■ **Records**:
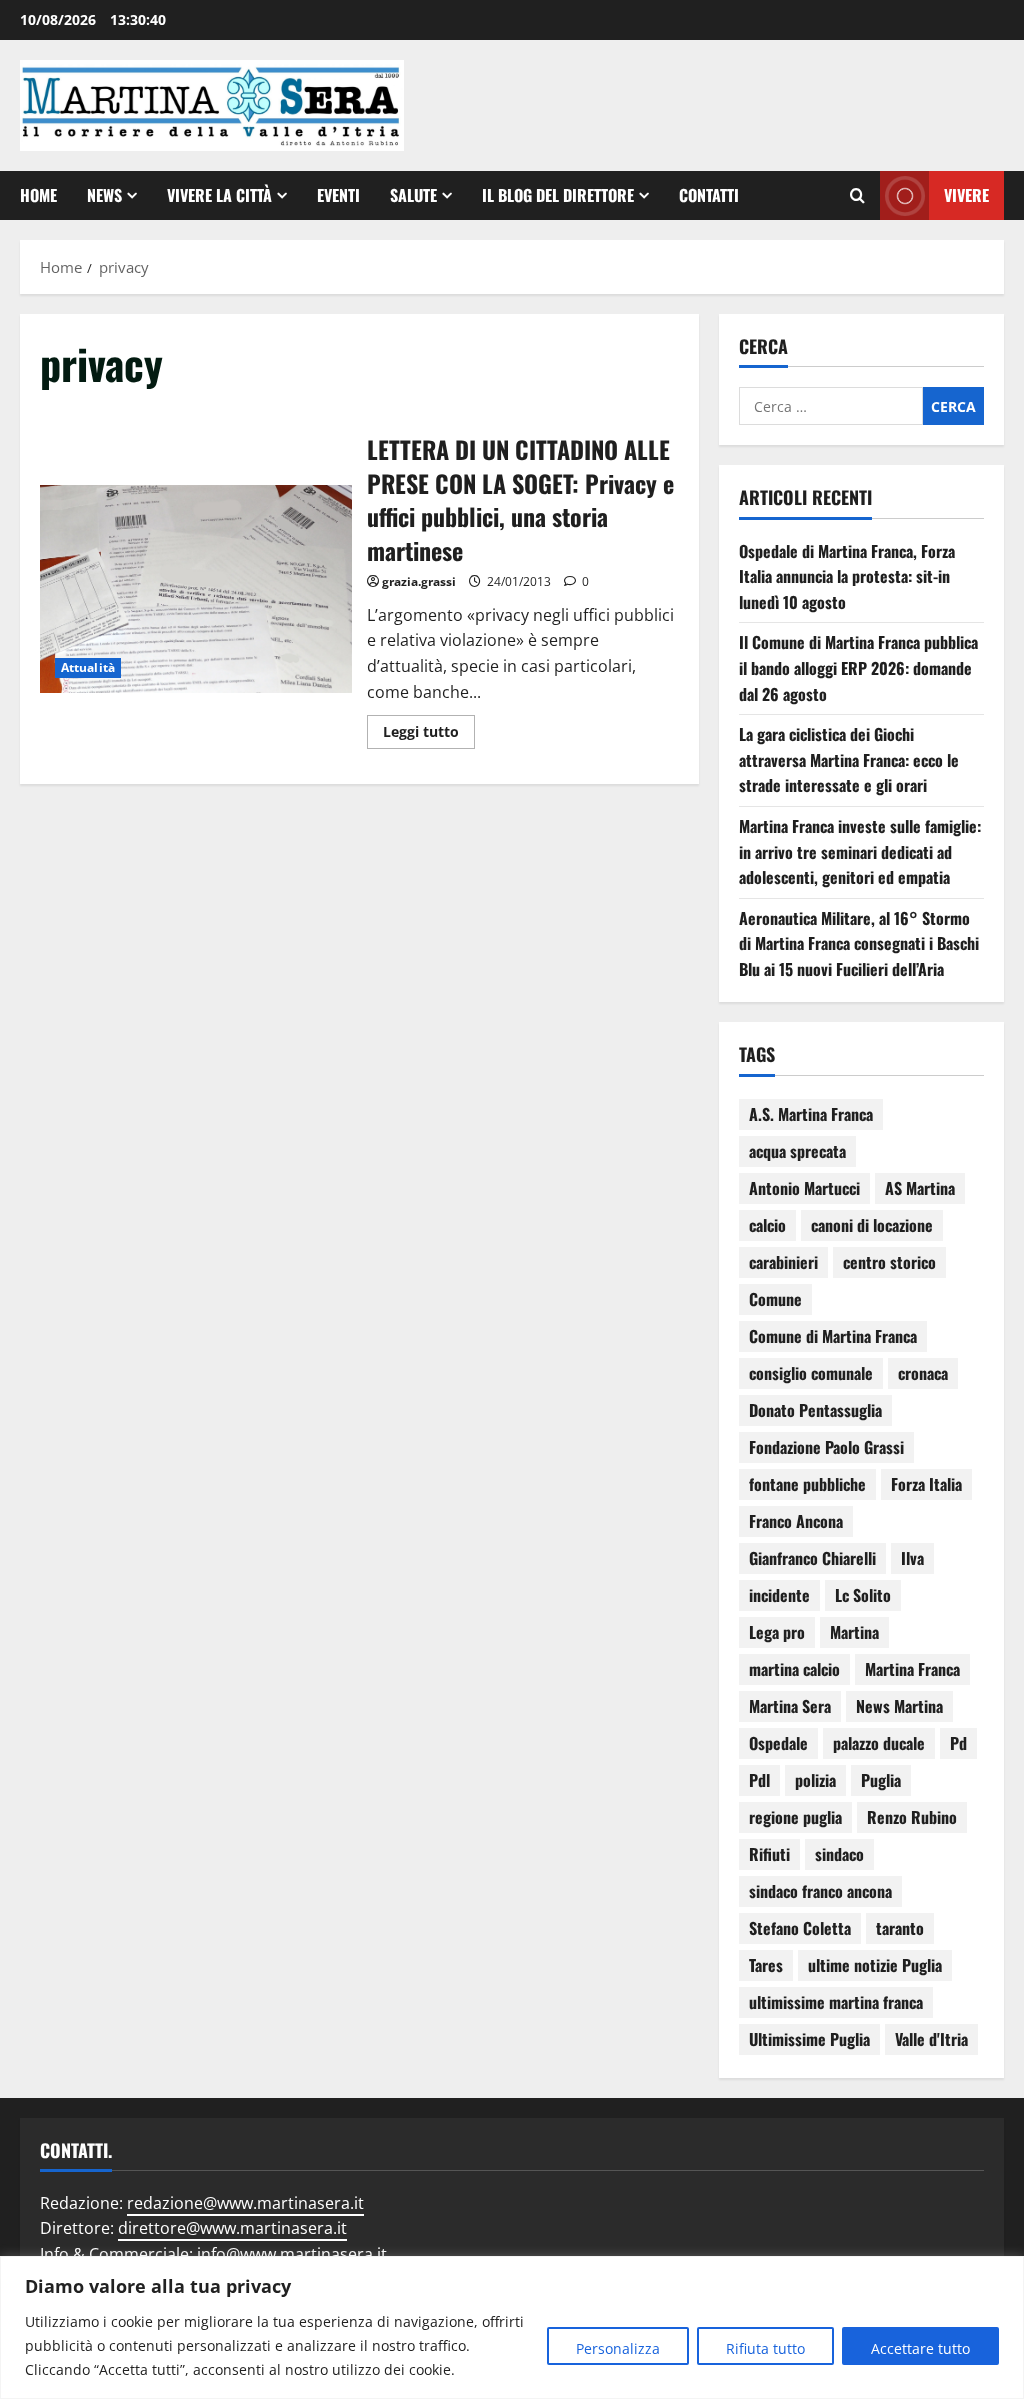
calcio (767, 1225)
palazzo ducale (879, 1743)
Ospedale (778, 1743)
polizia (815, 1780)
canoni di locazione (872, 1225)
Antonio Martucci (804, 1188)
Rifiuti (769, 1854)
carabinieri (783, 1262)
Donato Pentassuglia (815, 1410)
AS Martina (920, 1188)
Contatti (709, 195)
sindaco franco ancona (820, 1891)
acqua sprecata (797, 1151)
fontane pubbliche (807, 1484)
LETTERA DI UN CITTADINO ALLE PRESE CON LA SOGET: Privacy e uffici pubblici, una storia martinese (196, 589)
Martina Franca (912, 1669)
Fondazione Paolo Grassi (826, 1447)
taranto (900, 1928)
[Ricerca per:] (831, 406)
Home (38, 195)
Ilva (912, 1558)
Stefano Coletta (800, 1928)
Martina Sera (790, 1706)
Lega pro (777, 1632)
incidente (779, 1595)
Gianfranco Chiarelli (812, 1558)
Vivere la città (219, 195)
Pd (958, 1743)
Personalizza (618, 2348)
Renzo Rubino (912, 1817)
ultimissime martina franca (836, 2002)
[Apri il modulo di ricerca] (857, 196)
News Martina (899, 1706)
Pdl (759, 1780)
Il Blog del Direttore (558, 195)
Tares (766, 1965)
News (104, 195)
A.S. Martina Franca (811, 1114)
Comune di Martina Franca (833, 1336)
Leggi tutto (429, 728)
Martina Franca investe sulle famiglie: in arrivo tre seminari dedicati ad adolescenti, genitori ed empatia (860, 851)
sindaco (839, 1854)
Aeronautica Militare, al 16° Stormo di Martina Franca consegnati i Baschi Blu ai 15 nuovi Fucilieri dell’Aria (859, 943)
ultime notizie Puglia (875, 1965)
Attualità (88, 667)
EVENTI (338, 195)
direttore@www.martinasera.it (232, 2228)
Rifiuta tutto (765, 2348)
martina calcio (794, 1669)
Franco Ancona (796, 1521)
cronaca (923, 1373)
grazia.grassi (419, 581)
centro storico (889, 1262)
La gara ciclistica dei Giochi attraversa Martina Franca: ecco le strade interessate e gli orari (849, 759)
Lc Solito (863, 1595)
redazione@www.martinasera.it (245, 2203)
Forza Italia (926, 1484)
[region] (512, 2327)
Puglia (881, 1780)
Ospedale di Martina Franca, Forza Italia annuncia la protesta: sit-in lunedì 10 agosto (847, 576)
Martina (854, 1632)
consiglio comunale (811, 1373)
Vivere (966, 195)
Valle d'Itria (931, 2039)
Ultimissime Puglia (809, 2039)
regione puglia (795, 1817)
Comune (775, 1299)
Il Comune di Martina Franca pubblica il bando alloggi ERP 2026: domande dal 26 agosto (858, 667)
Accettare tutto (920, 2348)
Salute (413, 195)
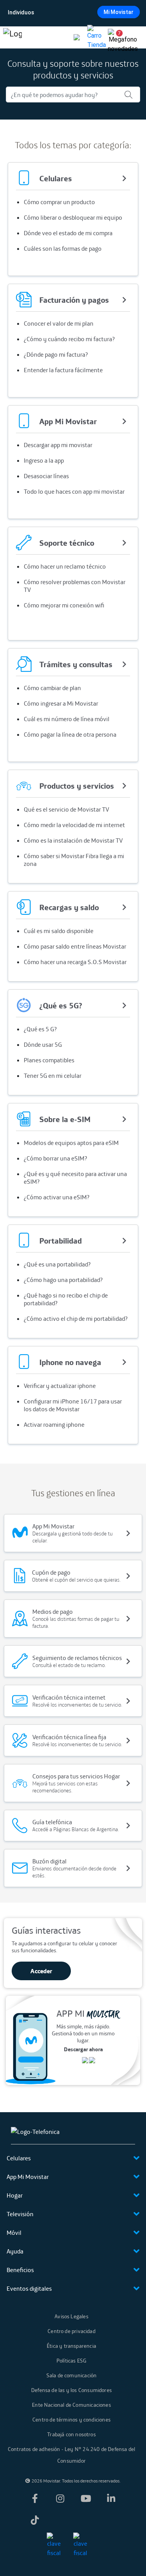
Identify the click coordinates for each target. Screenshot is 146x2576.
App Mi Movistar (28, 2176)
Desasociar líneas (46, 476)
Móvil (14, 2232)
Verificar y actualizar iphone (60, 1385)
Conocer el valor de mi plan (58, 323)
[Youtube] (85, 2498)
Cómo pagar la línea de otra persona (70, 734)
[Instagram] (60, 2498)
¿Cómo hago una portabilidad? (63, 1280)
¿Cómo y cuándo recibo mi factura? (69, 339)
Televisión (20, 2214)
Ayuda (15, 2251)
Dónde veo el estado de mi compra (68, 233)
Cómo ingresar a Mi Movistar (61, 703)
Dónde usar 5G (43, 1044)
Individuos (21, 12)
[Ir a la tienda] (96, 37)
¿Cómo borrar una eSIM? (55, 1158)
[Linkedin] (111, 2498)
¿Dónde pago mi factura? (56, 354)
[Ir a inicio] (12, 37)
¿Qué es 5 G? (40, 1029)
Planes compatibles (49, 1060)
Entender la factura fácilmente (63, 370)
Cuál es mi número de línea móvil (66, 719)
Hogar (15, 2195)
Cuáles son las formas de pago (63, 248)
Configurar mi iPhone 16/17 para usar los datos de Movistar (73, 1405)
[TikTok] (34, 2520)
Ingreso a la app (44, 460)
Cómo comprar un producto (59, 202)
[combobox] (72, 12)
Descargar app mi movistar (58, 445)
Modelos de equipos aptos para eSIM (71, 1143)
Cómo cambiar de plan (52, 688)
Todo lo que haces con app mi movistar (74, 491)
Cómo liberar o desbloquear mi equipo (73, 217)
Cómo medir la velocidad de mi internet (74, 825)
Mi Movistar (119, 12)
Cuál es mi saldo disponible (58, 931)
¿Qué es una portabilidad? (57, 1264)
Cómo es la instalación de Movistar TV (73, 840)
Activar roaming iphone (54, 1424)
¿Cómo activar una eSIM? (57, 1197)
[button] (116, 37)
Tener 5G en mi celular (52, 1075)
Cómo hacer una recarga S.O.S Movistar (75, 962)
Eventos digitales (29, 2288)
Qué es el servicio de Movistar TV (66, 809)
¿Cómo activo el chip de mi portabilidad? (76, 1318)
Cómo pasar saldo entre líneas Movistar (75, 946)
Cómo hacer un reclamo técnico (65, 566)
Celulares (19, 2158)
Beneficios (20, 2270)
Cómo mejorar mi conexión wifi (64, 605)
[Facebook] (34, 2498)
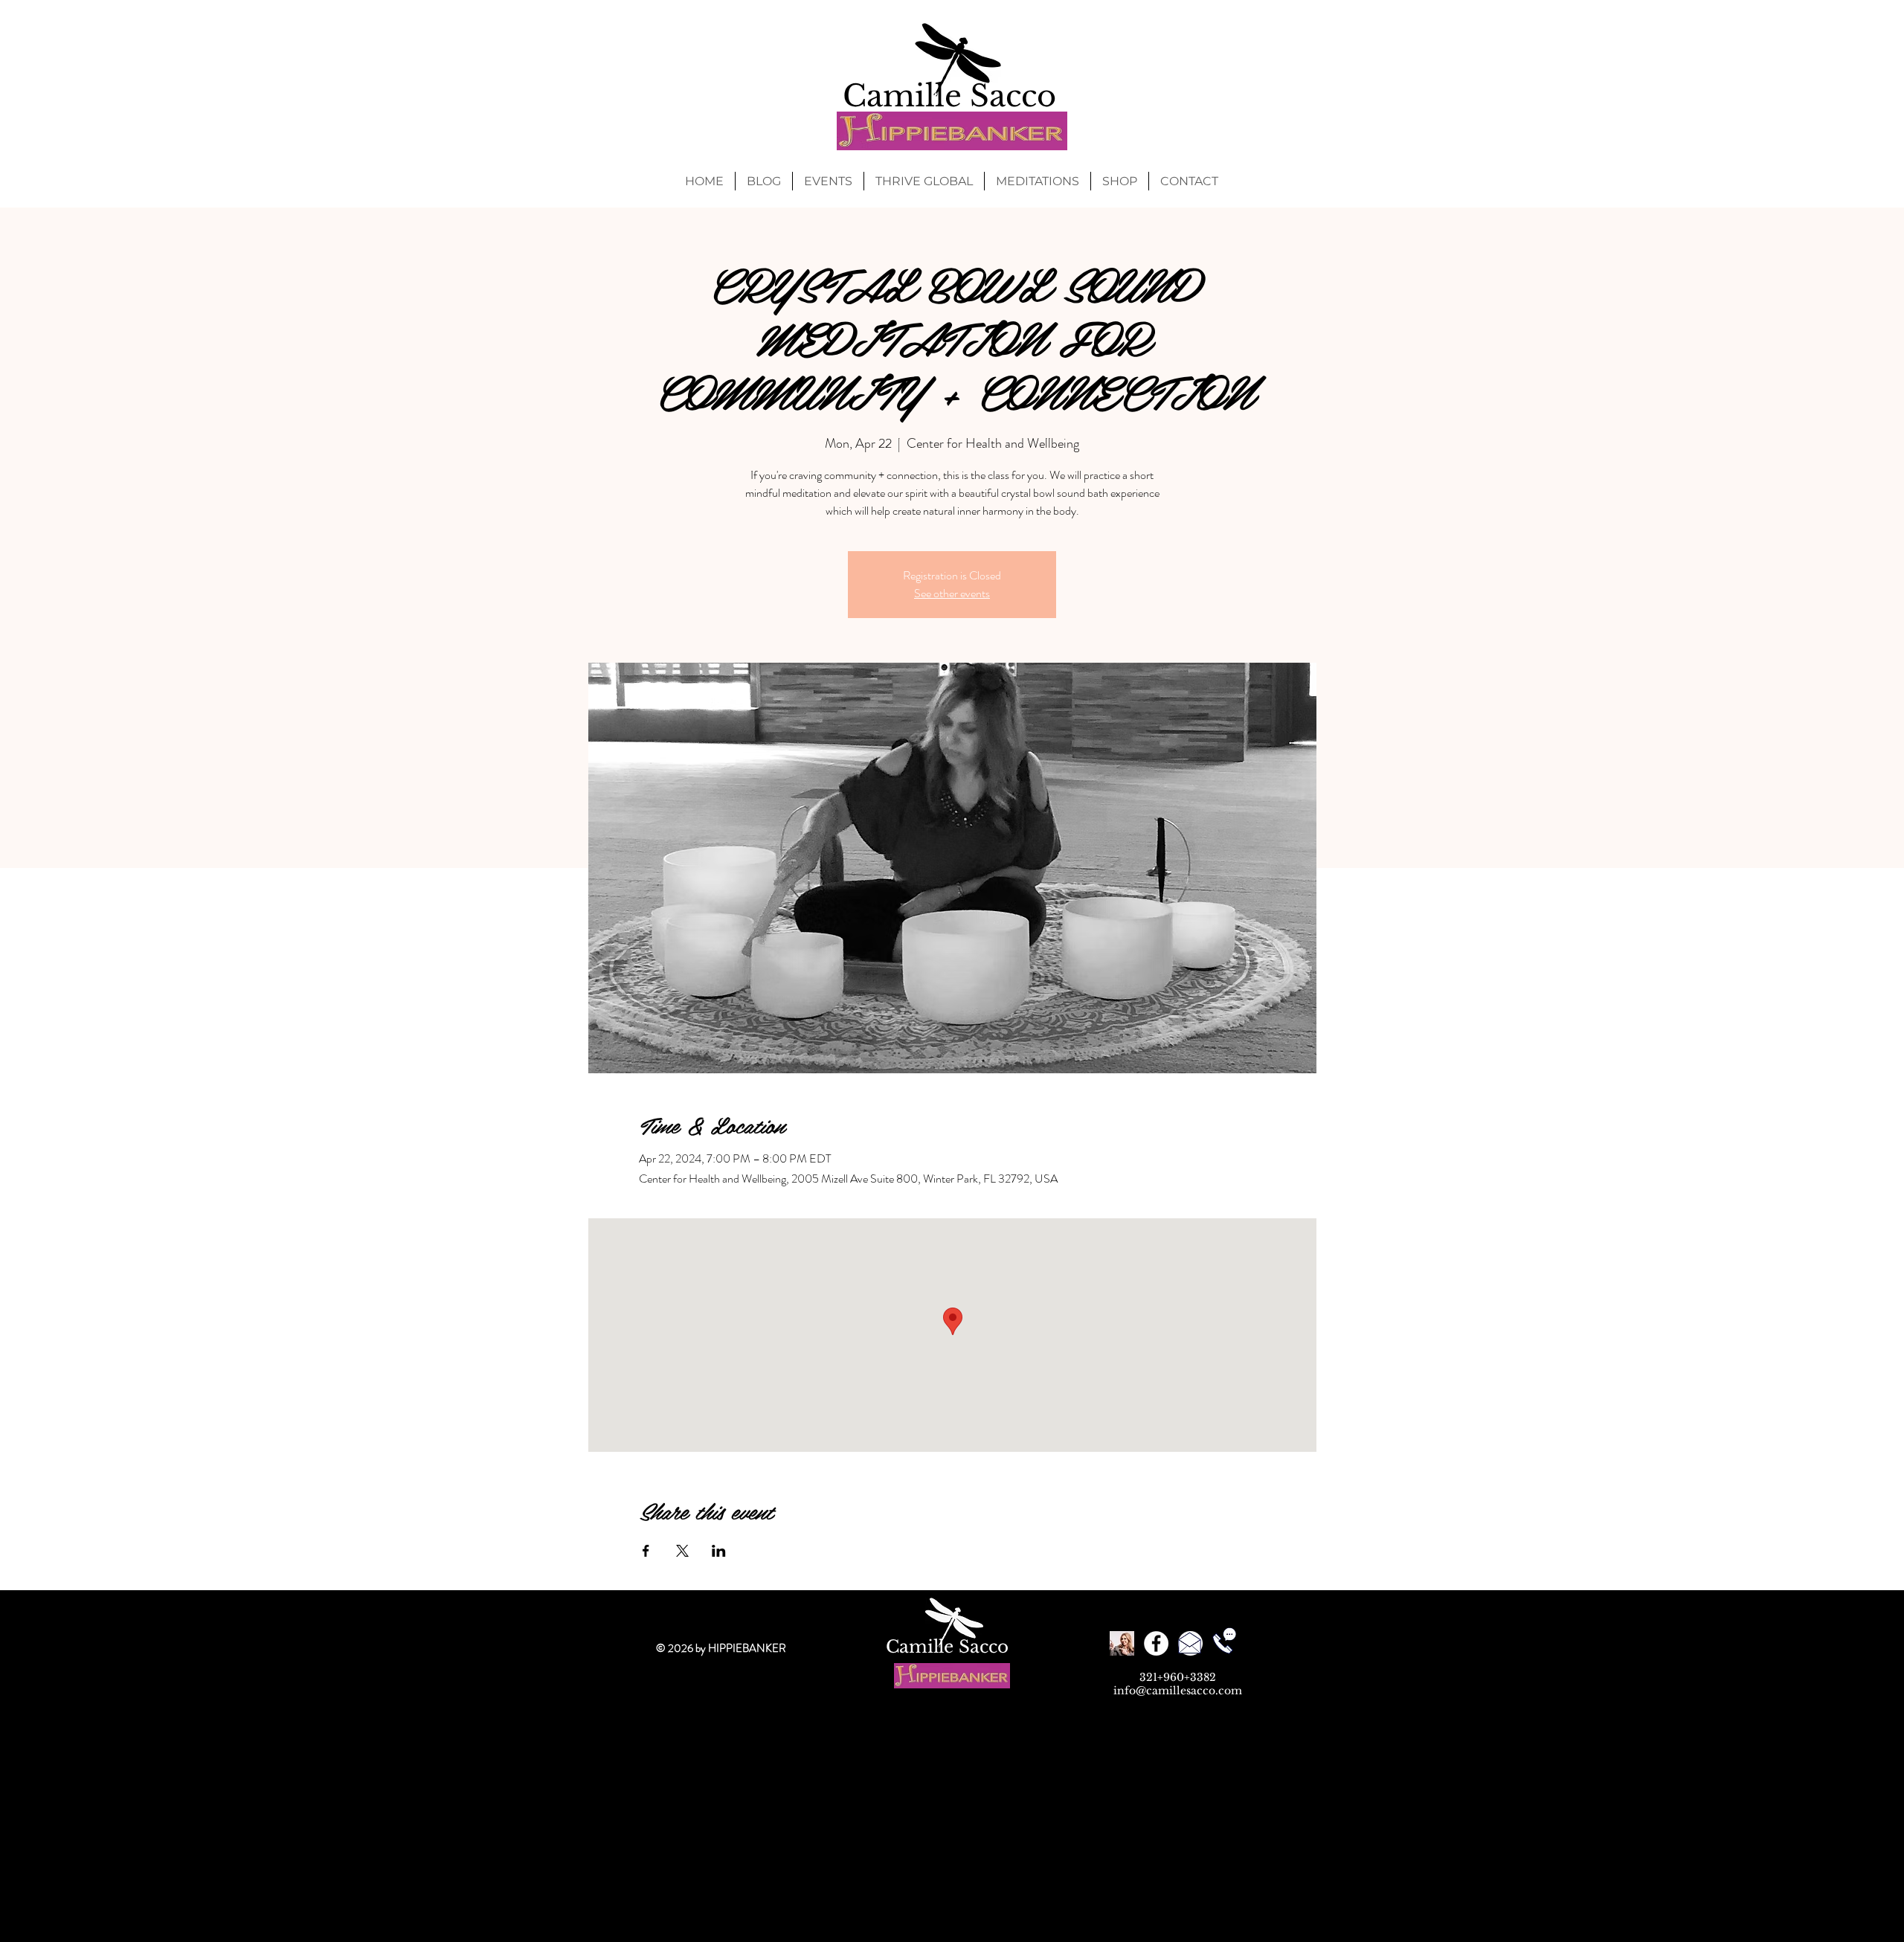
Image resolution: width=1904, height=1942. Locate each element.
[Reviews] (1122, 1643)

■ **Problem to work on**:
Out of the data above, transcribe exactly and only the lines starting with the line that has "[Ir a la tienda] (96, 37)" and going on through the line that has "[button] (116, 37)", both included.

■ **Result of this exercise**:
[Ir a la tienda] (96, 37)
¿Cómo borrar una eSIM? (55, 1158)
[Linkedin] (111, 2498)
¿Dónde pago mi factura? (56, 354)
[Ir a inicio] (12, 37)
¿Qué es 5 G? (40, 1029)
Planes compatibles (49, 1060)
Entender la factura fácilmente (63, 370)
Cuál es mi número de línea móvil (66, 719)
Hogar (15, 2195)
Cuáles son las formas de pago (63, 248)
Configurar mi iPhone 16/17 para usar los datos de Movistar (73, 1405)
[TikTok] (34, 2520)
Ingreso a la app (44, 460)
Cómo comprar un producto (59, 202)
[combobox] (72, 12)
Descargar app mi movistar (58, 445)
Modelos de equipos aptos para eSIM (71, 1143)
Cómo cambiar de plan (52, 688)
Todo lo que haces con app mi movistar (74, 491)
Cómo liberar o desbloquear mi equipo (73, 217)
Cómo medir la velocidad de mi internet (74, 825)
Mi Movistar (119, 12)
Cuál es mi saldo disponible (58, 931)
¿Qué es una portabilidad? (57, 1264)
Cómo es la instalación de Movistar TV (73, 840)
Activar roaming iphone (54, 1424)
¿Cómo activar una eSIM? (57, 1197)
[button] (116, 37)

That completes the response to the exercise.